The final job for January was to prepare the chassis for pouring the foam/bead driver’s seat. At Quantum, they line the cockpit area with aluminum panels to create a smooth surface on the floor and sides. This makes it much easier to install and/or change out seats since they’re now made to expand and fit against a flat, smooth surface – rather than expanding out and forming around the chassis tubes. It also makes the cockpit area a bit safer for the driver in the event of a shunt – with fewer exposed tubes to hit with flaying arms, hands, etc.
We still need to make the seat, which we’ll likely do on my next trip down to the shop. The Fit engine and engine kit should be arriving soon, and hopefully the Van Diemen chassis kit will quickly follow, so that we can finish up the transmission and fuel cell installation, clutch slave cylinder, engine mounts, etc.
We also have to decide what to do about the radiators, as the ones that came with my car are aftermarket “double-pass” models and have a different plumbing arrangement from the stock VD rads, and start bolting everything together. Then there’s the installation of the Fit engine, ECU, wiring loom, et al.
In other words, we’ve made a great deal of progress this month, but there still is a lot to do prior to our competition debut. We’re also working hard at finding a second driver for my car, and a driver for Quantum’s other Van Diemen, which is a couple of steps behind mine in the conversion process. I’ve had discussions with a pair of potential karting graduates in recent weeks, as well as with a young Midget/Sprint Car driver interested in giving road racing a try. Interest in the program – and in FF racing in general – seems to be growing, and that’s one of the primary goals of this project.
To say it’s been a busy January is a bit of an understatement. At one point there were no less than ten cars at the Quantum shop: the seven (including mine) that currently “live” there, and three more visiting customer cars (a Van Diemen F2000 car, a VD RF97 FF and a Swift DB-1 FF) all getting repairs, winter upgrades, or pre-season prep work done. Wendell called them “groupies that just want to hang with the good-looking ones like Crate and Beauty”. Works for me….
That’s a wrap for this month’s update. By next time we should have received our first Fit engine and be close to – or (hopefully!) have already have competed – our first test at Hallett Motor Racing Circuit, a GREAT club racing/test track just up the road from the Quantum shop. Talk to you then.

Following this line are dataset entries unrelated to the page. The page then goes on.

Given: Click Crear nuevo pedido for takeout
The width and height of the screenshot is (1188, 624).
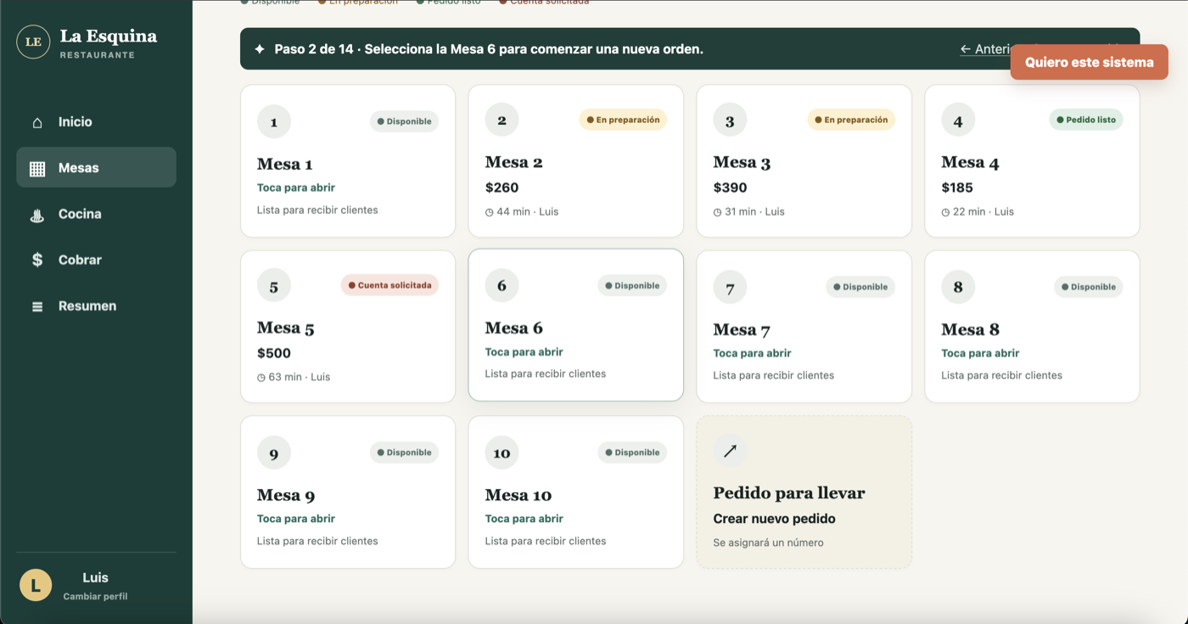Looking at the screenshot, I should (774, 519).
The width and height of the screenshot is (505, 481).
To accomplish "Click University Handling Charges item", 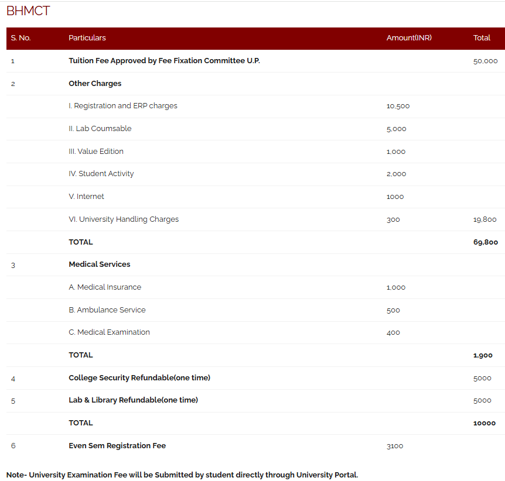I will click(124, 219).
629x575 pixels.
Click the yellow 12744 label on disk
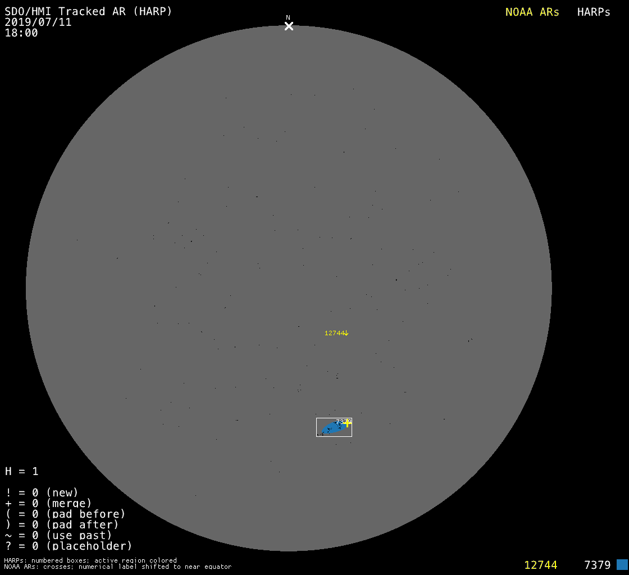tap(334, 333)
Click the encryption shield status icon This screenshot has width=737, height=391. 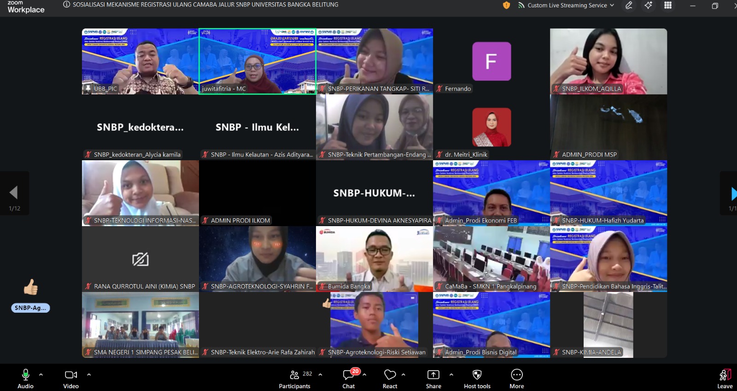507,6
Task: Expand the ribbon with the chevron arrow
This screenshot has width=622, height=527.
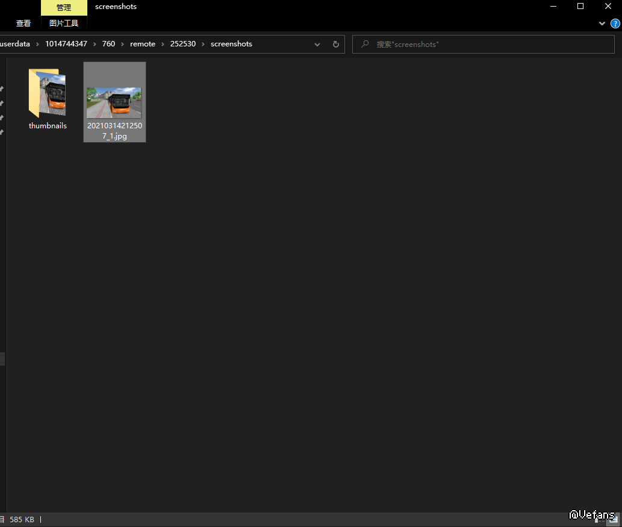Action: coord(602,23)
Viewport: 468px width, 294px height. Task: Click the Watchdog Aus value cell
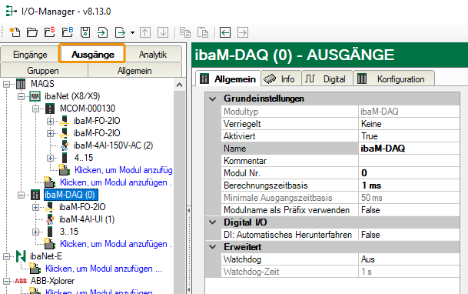coord(409,259)
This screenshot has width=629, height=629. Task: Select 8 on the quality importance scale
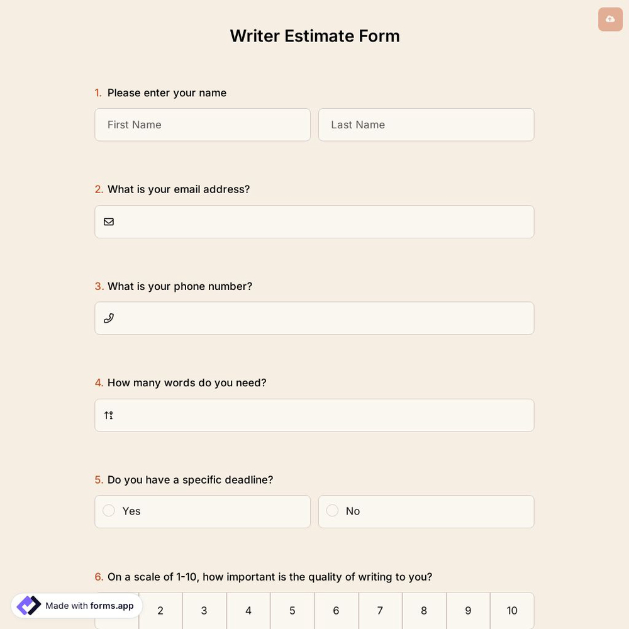(x=424, y=610)
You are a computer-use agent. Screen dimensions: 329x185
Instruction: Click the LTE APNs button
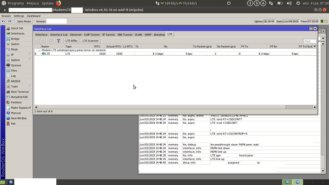(x=72, y=41)
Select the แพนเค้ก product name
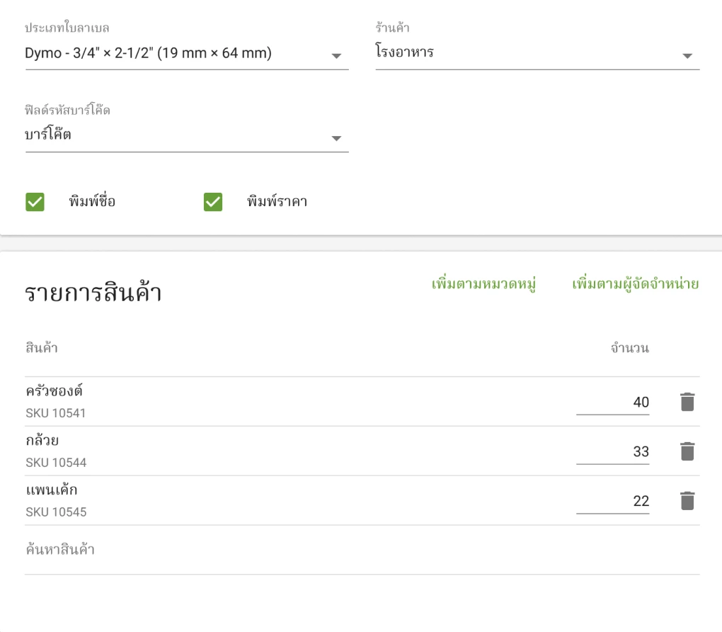This screenshot has width=722, height=632. [x=51, y=490]
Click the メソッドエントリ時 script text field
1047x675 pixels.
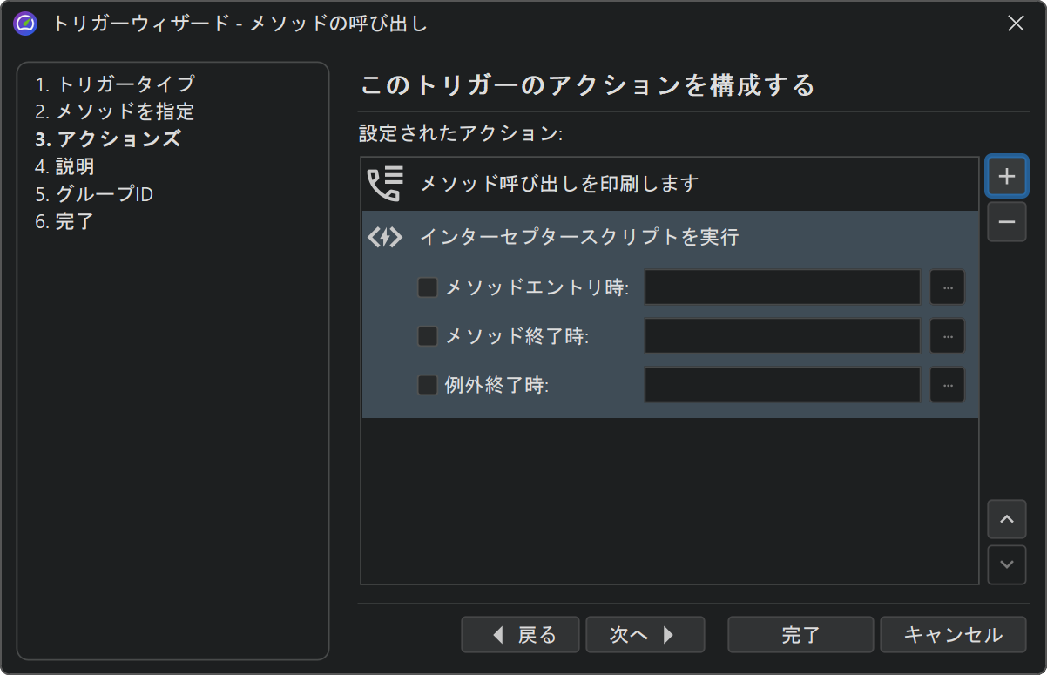coord(782,287)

Here’s the frame on surface table with the engine bay alignment nearly complete – note digital level and caliper atop the refurbished bell housine/oil tank assembly.
Some shiny, new bits (wheels, brake rotors) and shiny, refurbished old bits (uprights, master cylinders). Can you tell the difference?
The aluminum panels tidy up the cockpit area and will help with seat making and installation.